The core of developing green finance is to balance environmental and economic benefits, ensuring financial support for the green economy to pursue sustainable development, Premier Li Keqiang said at the State Council executive meeting on June 14.
The meeting decided to set up pilot zones for green finance in Guangdong, Guizhou, Jiangxi and Zhejiang provinces as well as Xinjiang Uygur autonomous region.
The pilot zones, each with a different focus and unique model, are expected to explore innovative experiences that can be promoted to a wider range of regions across China.
“It is evident that China is earnestly fulfilling its commitment made in the Paris Agreement,” the Premier said.
As a developing country, tackling climate change is a tough process for China and requires extraordinary efforts.
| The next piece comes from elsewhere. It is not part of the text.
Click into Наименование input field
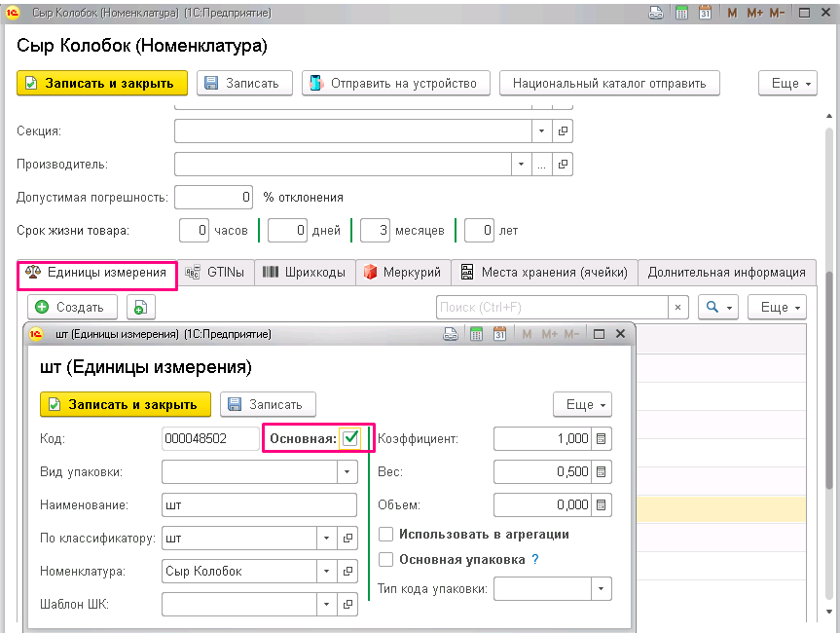Viewport: 840px width, 633px height. tap(259, 504)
However, we will persistently progress along this path, he added.
More needs to be done to cut outdated capacity, upgrade industrial standards, and transform the financial system.
The Premier also asked local governments of the pilot zones to play a bigger role in promoting green finance development, increasing fiscal spending and providing projects that are paired with a market-oriented system.
Each pilot zone should follow a model that is innovative and complementary, featuring local competitiveness to draw more funds from the financial sector.
Abusive use of green finance is prone to risk exposure, the Premier said. The selected projects should not just be conducive to the environment but can create economic benefits.
The meeting decided to establish a risk prevention mechanism for the healthy development of green finance.
Premier Li also called for coordination among State Council departments to support the pilot zones.